Einen großen Anteil am Ausverkauf am japanischen Markt haben die sogenannten Margin Calls auf gehebelte ETFs: Bei Hebelprodukten kann man mit geringem Eigenkapitaleinsatz und viel geliehenem Geld größere Beträge an der Börse bewegen, als bei einem großen oder kompletten Eigenkapitaleinsatz. Das kann aber auch ins Auge gehen, wenn der Markt in die entgegengesetzte Richtung läuft. Dann wird ganz schnell das geliehene Geld fällig. Um diese Position beim Broker bedienenn zu können, müssen Positionen aufgelöst, also verkauft, werden. Je mehr Positionen durch Margin Calls verkauft werden müssen, desto schneller fällt der Preis. Und desto mehr Margin Calls fallen wiederum an. Ein Teufelskreis, wenn man so will. Der mit Abstand vom Volumen her größte ETF, der derzeit an der TSE gelistet ist, ist ein gehebelter ETF auf den Nikkei (1570.JP, Next Funds Nikkei 225 Leveraged Index ETF) von der Firma Nomura (der alte Bekannte von etwas weiter oben). Dieser ETF war im vergangenen Jahr so stark gewachsen, daß Nomura zeitweise den Verkauf neuer Anteilsscheine aussetzen mußte. Derzeit bringt der ETF ein durchschnittliches tägliches Handelsvolumen von ca. 270 Milliarden Yen (= 2 Milliarden EUR) hervor. Ein einziges Finanzprodukt (und noch dazu ein gehebeltes) macht also in etwa 8% des gesamten täglichen Handelsvolumens aus.

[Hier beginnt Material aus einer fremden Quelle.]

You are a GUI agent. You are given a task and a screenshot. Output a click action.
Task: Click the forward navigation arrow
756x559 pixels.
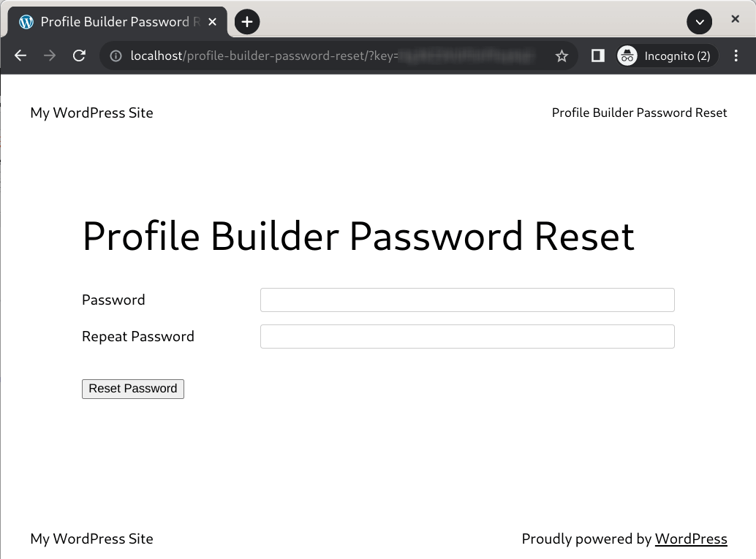pos(50,56)
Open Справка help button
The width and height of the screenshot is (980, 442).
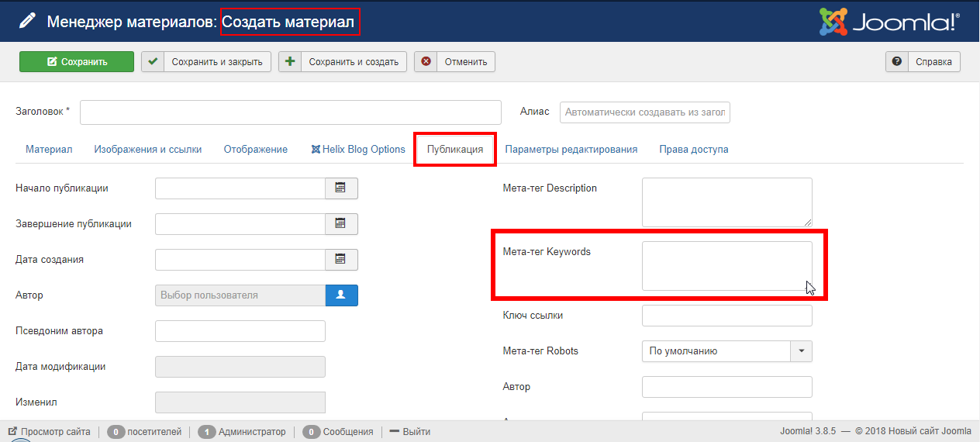point(923,62)

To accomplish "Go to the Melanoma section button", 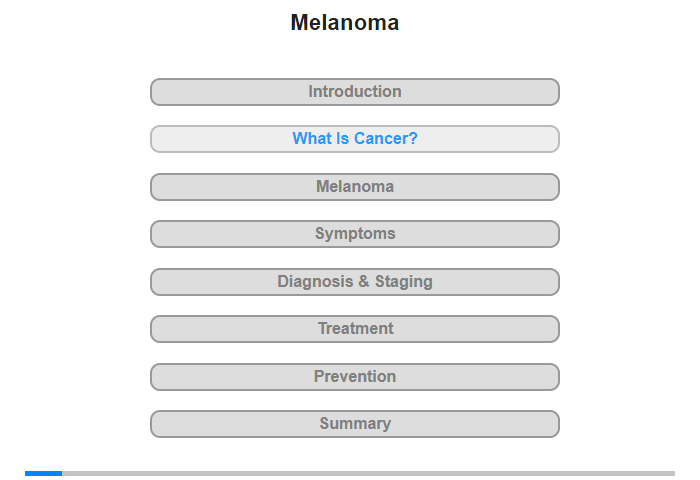I will (354, 187).
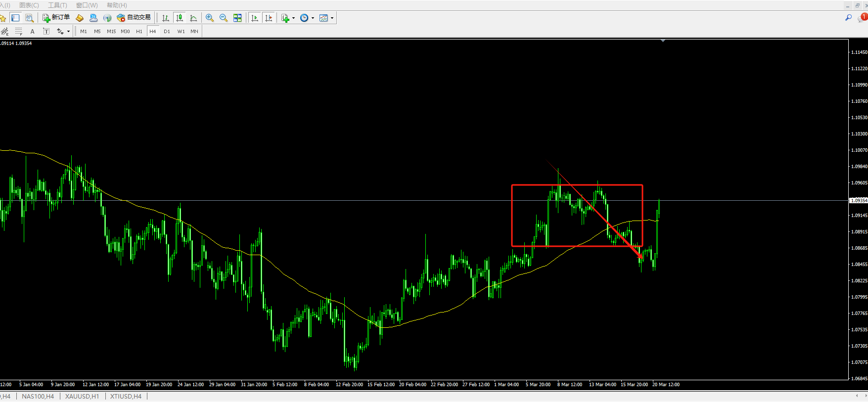Switch chart to line chart style
The height and width of the screenshot is (402, 868).
click(193, 18)
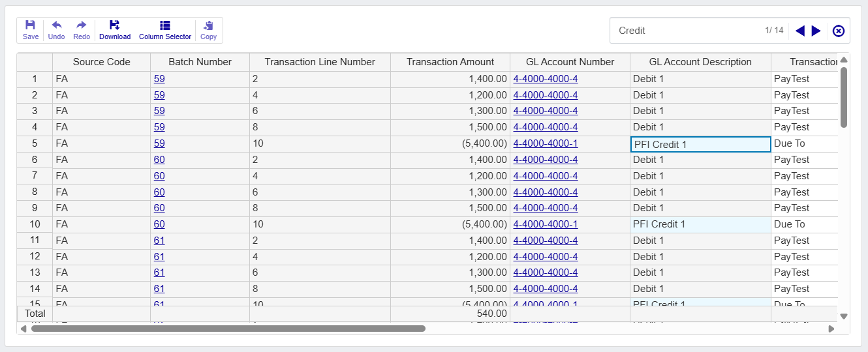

Gehebelte ETFs aktuell besonders populär

Die drei Spitzenpositionen (aus Sicht des Handelsvolumens) der an der Tokyoter Börse gelisteten ETFs nehmen allesamt gehebelte („leveraged“, also positiv gehebelt, oder „inverse“, also negativ gehebelt) ETFs ein. Die Hälfte der Top 20 in dieser Liste besteht aus gehebelten ETFs.

Als ob das nicht schon der schlechten Nachrichten genug wäre, bekommt der heutige Handelstag auch noch einen – im wahrsten Sinne des Wortes – faden Beigeschmack: Der größte Bierbrauer Japans, Asahi Breweries, gab bekannt, 400 Milliarden Yen ( = 3,1 Milliarden EUR) für die Brauereien Grolsch und Peroni zu bieten. Asahi enttäuschte zuletzt die Analysten mit Blick auf ihren Free Cash Flow und wurde heute prompt abgestraft: 8% ging es für die Aktie nach unten. Über Geschmack läßt sich ja bekanntlich streiten, aber in meinen Augen hat keine der drei Marken das Zertifikat „Bier“ verdient. Nun ja, wünschen wir Asahi beim Bieten viel Glück. Frei nach dem Motto: Bierpanscher aller Länder vereinigt Euch!